Yöneten: Emre Koyuncuoğlu;

Sankt Georg Avusturya Lisesi, Boğaziçi Üniversitesi İngiliz Dili ve Edebiyatı ile İstanbul Üniversitesi Tiyatro Bölümü’nde eğitimini tamamlayan Emre Koyuncuoğlu, üniversite döneminde arkadaşlarıyla 1987’de “Yeşil Üzümler Hareket Tiyatrosu”nu kurdu. 1997’ye kadar koreografiler, performanslar gerçekleştirdi. 1997’de Kocaeli Büyükşehir Belediyesi Şehir Tiyatrosu kuruluşuyla, tiyatronun sanatçı kadrosunda yer alarak birçok görevi üstlendi.
Kocaeli Büyükşehir Belediyesi Şehir Tiyatrosu’nda ilk yönetmenliğini “Mutfak Kazaları”yla yapan Emre Koyuncuoğlu, bu ilk çalışmasıyla yurtiçi ve yurtdışında birçok festivale davet edildi. İkinci oyunu, “Hayat Devam Ediyor” İstanbul ve Kocaeli Şehir Tiyatroları’nın ilk kez bir proje için ortak yapım desteğini aldı. “Hayat Devam ediyor” projesini İstanbul Babylon’da, SDKM’de ve British Council’ın desteğiyle Londra’da Battelsea Arts Center’da sahnelemiş, uluslararası tiyatro dergilerinde (Fransa, Almanya, Britanya ve Amerika yayınlarında) övgü dolu eleştiriler almıştır. 2000’de Aslıhan Ünlü’nün “Axis Mundi” oyununu da bir başka uluslararası proje için sahneledi.
İngiltere Royal Court Tiyatrosu’nun “Uluslararası Genç Yönetmen ve Yazarlar” programına 1999 yılında Türkiye’den ilk kez davet alan genç yönetmen sıfatıyla katıldı. 2000 yılında Fransa’nın Mantes La Jolie kentinde düzenlenmekte olan “Collectif 12” Tiyatro Festivali’ne beş Fransız oyuncu için yazıp yönettiği “Gariban” oyununu hazırladı. 2001’de ITI Berlin’den aldığı bursla Berlin Schaubühne’de Thomas Ostermeier’ın sahnelediği “Süpermarket” oyununda reji asistanlığı yaptı. 2002 yılında, Sarah Kane’nin “Kıvranış” ve “Psikoz 4.48” oyunlarının Türkiye prömiyerini gerçekleştirdi.
2003-2005 yılları arasında “Home Sweet Home” oyununu sırayla Diyarbakır, Brüksel, İstanbul, Hamburg, Loule ve Berlin’de sahneledi.
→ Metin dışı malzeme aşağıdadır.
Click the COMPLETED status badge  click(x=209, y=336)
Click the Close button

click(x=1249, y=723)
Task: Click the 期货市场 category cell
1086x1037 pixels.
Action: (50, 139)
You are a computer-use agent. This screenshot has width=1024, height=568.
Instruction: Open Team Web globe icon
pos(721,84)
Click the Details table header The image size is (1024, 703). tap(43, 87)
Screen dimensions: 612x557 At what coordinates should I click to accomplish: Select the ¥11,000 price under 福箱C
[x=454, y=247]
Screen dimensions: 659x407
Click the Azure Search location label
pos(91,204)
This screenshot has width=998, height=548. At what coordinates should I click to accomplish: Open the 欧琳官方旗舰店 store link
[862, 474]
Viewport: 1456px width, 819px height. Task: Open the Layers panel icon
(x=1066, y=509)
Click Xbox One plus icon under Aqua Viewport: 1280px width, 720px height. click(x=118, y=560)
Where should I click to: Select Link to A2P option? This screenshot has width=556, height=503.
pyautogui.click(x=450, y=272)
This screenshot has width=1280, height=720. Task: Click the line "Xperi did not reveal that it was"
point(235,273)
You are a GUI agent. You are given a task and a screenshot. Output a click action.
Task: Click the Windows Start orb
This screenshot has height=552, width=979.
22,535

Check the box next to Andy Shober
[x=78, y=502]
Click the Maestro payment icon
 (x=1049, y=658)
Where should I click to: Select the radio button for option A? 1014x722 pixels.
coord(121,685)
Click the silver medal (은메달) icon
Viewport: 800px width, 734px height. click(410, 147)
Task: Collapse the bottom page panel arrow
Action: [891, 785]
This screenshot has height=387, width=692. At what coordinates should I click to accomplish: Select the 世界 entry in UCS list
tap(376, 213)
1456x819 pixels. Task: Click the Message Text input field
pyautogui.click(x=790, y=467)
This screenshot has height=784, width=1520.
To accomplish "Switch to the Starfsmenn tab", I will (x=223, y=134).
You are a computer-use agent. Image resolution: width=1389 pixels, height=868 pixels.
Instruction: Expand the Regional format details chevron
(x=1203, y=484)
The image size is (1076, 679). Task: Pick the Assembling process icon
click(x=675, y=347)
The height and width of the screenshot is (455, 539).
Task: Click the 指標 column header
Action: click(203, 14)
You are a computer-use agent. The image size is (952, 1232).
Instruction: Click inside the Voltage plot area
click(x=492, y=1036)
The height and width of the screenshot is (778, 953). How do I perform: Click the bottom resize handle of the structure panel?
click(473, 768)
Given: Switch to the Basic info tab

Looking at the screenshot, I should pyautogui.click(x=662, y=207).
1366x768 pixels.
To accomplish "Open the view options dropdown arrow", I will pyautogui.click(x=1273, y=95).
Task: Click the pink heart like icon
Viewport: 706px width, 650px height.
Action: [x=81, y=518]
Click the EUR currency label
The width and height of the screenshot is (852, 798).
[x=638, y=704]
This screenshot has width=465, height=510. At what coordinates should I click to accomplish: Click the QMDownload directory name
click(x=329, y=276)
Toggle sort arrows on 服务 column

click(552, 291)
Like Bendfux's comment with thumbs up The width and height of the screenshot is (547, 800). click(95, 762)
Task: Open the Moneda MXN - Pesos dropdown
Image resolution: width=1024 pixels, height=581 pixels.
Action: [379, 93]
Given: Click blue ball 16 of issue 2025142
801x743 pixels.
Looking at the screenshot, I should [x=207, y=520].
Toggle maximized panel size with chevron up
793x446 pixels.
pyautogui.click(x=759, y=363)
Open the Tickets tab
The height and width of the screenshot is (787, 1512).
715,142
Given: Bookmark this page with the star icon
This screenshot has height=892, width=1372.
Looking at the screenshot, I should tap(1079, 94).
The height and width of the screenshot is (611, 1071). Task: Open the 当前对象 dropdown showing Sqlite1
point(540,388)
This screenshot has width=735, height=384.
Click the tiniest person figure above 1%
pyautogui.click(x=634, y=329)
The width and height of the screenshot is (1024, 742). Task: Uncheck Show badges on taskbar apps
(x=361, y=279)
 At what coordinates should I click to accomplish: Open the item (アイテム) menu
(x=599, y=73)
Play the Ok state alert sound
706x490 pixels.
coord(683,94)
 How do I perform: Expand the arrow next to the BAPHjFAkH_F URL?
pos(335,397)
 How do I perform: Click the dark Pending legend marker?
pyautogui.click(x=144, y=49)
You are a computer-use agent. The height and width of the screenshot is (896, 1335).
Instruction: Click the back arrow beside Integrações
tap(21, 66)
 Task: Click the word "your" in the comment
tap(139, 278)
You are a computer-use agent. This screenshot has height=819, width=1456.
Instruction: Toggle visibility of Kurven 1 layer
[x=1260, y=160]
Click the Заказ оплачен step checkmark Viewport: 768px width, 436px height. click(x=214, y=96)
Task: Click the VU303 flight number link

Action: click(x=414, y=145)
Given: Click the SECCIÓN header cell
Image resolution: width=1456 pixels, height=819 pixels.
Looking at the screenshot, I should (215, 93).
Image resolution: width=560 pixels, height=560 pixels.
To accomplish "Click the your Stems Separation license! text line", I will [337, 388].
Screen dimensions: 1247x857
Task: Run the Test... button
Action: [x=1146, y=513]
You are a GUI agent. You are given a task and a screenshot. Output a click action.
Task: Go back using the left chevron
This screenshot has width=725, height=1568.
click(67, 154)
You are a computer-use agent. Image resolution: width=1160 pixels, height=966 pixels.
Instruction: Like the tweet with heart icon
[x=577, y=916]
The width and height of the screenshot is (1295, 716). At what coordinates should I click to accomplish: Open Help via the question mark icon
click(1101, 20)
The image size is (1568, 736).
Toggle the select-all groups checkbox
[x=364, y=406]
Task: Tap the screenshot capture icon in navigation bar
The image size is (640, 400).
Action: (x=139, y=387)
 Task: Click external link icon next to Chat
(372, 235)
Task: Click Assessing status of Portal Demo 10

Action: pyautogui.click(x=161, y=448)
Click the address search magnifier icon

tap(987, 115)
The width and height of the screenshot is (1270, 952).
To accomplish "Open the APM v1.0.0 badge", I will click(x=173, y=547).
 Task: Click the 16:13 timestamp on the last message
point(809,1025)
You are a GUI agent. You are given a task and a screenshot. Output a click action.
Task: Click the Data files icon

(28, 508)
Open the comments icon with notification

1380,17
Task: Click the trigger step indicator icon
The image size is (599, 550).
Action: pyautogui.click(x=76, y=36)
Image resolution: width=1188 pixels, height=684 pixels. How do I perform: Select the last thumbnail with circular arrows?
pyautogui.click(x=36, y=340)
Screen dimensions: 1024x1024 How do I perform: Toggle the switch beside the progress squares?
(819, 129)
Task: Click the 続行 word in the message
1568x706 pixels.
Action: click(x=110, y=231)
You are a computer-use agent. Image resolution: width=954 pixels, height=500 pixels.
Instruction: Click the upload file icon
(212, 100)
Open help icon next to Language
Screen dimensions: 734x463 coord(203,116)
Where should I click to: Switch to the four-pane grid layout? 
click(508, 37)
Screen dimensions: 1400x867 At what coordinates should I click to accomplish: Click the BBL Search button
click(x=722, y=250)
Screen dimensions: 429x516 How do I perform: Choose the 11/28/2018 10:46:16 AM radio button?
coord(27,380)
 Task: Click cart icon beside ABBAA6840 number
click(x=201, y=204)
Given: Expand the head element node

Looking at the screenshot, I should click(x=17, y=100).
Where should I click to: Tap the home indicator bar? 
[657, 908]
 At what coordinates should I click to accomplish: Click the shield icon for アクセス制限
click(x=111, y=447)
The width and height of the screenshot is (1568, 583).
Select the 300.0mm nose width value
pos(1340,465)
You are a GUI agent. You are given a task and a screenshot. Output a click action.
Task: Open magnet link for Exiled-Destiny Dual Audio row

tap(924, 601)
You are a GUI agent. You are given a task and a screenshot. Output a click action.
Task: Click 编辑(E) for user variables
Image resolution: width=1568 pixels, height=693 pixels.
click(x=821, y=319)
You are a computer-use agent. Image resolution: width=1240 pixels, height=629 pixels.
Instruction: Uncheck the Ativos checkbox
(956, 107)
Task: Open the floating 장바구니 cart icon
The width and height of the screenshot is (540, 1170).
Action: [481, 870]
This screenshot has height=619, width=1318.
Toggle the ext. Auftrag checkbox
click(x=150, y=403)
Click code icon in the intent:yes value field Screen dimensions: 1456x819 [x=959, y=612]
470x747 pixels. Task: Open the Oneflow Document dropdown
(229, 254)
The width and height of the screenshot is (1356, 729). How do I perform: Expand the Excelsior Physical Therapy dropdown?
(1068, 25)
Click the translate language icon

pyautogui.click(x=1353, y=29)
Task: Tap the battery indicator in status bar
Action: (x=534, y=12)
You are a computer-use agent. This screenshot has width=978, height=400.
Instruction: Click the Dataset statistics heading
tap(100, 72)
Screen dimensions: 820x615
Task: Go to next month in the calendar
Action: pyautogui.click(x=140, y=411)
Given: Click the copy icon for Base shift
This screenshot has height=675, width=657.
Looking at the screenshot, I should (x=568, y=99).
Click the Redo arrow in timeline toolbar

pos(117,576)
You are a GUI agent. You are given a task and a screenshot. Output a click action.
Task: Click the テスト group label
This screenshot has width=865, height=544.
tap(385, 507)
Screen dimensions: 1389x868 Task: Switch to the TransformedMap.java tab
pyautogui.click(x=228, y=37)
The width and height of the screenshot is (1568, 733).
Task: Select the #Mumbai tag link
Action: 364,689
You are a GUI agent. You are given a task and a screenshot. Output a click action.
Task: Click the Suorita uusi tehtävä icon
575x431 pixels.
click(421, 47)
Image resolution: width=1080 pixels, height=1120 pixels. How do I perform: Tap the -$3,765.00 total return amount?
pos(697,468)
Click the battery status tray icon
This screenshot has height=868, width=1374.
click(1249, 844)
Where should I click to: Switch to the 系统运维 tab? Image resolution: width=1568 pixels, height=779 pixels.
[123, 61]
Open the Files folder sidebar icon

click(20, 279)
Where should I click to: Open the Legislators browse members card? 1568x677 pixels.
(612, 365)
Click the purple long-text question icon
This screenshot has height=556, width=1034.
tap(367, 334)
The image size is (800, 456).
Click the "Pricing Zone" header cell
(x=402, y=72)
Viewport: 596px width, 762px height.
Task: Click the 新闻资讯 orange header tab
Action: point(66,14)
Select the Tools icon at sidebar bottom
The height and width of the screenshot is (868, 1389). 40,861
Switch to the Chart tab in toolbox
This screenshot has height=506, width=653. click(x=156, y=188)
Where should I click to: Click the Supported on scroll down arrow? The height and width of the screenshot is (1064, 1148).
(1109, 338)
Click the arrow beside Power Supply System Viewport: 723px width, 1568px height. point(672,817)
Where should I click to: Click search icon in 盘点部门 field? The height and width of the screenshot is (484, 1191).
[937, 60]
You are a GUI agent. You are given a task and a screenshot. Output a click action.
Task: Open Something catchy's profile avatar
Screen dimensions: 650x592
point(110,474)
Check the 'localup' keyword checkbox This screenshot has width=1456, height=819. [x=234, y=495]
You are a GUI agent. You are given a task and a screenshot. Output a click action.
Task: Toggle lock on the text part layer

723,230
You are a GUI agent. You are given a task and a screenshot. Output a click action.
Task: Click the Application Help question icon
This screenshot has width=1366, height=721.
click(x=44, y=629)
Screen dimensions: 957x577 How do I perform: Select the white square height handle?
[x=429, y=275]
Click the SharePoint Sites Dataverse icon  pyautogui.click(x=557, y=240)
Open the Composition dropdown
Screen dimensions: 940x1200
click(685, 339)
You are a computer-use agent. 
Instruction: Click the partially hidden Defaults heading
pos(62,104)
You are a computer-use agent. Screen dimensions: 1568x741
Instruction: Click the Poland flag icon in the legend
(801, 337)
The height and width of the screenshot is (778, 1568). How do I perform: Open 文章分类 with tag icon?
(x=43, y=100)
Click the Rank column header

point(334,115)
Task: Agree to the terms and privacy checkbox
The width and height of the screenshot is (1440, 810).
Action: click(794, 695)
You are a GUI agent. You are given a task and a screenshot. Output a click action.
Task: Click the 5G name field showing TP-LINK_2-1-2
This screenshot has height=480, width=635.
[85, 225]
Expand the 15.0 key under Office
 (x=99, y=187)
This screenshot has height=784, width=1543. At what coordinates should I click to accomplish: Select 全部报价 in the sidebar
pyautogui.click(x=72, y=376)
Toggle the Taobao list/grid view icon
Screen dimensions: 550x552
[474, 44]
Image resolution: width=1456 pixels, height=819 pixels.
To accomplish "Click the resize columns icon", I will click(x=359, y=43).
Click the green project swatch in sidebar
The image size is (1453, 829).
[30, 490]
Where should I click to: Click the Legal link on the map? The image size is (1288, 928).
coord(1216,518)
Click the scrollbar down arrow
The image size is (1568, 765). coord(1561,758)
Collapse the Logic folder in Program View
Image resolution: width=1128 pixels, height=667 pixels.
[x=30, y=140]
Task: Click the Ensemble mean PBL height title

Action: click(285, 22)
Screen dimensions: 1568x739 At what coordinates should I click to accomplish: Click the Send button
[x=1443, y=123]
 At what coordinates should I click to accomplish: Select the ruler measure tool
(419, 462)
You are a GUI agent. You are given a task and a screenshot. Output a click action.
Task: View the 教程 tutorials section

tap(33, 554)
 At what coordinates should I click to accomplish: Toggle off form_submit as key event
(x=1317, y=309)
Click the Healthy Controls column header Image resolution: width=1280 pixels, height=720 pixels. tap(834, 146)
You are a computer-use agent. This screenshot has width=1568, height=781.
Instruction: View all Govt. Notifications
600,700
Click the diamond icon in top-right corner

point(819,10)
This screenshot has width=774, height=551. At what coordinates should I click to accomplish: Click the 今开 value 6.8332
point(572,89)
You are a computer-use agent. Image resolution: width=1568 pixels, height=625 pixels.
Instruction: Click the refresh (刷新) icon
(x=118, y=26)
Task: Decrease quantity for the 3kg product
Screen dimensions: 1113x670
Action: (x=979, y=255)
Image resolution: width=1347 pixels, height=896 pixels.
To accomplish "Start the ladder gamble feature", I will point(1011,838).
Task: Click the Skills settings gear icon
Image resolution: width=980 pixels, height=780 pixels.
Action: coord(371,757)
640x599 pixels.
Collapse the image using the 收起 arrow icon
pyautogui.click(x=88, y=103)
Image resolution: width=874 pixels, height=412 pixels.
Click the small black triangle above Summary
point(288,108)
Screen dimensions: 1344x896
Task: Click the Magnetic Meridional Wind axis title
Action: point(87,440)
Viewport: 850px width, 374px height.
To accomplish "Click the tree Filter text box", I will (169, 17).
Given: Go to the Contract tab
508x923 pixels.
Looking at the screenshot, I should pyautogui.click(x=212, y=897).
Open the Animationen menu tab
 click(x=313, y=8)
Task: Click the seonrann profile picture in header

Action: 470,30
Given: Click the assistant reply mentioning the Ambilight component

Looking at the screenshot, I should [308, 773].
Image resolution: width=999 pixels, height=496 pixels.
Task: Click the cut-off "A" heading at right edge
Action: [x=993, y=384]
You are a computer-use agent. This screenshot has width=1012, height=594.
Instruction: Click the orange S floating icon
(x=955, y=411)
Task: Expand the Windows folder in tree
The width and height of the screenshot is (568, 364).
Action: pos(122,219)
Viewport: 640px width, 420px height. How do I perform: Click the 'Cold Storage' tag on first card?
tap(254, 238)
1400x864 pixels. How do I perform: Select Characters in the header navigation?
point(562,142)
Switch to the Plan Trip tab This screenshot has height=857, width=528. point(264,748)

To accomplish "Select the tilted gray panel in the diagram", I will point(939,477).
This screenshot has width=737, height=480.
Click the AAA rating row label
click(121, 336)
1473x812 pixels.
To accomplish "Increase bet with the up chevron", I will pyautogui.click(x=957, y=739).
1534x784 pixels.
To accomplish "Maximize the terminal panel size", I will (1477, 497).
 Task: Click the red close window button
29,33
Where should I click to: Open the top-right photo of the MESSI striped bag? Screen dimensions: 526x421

Oyun her gittiği şehirde oranın sanatçılarıyla yeniden yorumlanıp sahnelendi. Birçok uluslararası kurum ve kuruluş projeye ortak girdi.
Kocaeli Büyükşehir Belediyesi Şehir Tiyatrosu’nda 2002’de Özen Yula’nın ‘Kırmızı Yorgunları’ oyununun rejisini, 2004’de Conor Mc Phearson’un “Geçit Yok” oyununun çevirisini ve rejisini üstlendi. Ayrıca, 2008’de,10. yüzyıl Türkleri’nden kalma bir fal metni olan “Irk Bitig”i sahneye uyarladı ve yönetti. Oyun, Makedonya’nın Ustrumca kentinde gerçekleşen 17. Uluslararası Oda Tiyatrosu “Festival En İyi Oyunu Ödülü’nü aldı.
2006’da DOT’da Carly Churchill’in “Çok Uzak”ını, 2008’de David Harrower’ın “Karatavuk”unu çevirip sahneledi. 2006’da Garajistanbul’da sahnelenen “Arıza” oyunu daha sonra Berlin Hebbel Tiyatrosu’nda oynandı. 2006 Uluslararası Sinop Bienali’ne ülkenin resmi olmayan yakın politik tarihini aktaran bir belgesel tiyatro, “Sinop Kominükasyonu” oyununu yazdı, tarihi hapisanede sahneledi. 2007’de Lush Otel’de Lush Tiyatro’yu kurup, otel tiyatro kavramı için “Kendine Ait Oda No: 104” oyununu yazdı ve yönetti.
2008-2009 tiyatro sezonunda Eskişehir Şehir Tiyatroları için T. Williams’ın “Sırça Kümes”ini sahneledi. 2010 yılında Almanya Freiburg Şehir Tiyatrosu’nun repertuvarı için Lessing’in “Bilge Nathan” oyununu Freiburg Şehir Tiyatrosu’nun oyuncuları ve dramaturguyla birlikte oyunu yeniden yazıp, Alman oyuncularla sahneledi. Oyun tiyatronun repertuvarında iki sezon oynadı. 

3 yorum:

YETENEK-SİZİN dedi ki...

Yaa Musahipzade sahnesi filan demişsin yaa, bizde Levka ablamla orada bi tiyatro izlemiştik bian o güne gittim geldim:( ben İstanbulu çok ösledim yaaa

Ayca Karaoglan dedi ki...

Çocukluğum ve lise bitene kadar ki dönem benim için her hafta tiyatro demekti. Şimdi ise nedense hiç keyif almıyorum. Sebebini bir türlü bulamıyorum. Ya çok doydum tiyatroya ya da başka bir şey... Ama kitabını okumayı çok isterim bu oyunun.

Nilgün Komar dedi ki...

yeteneklim: ramazandan sonra gelllll!!!!!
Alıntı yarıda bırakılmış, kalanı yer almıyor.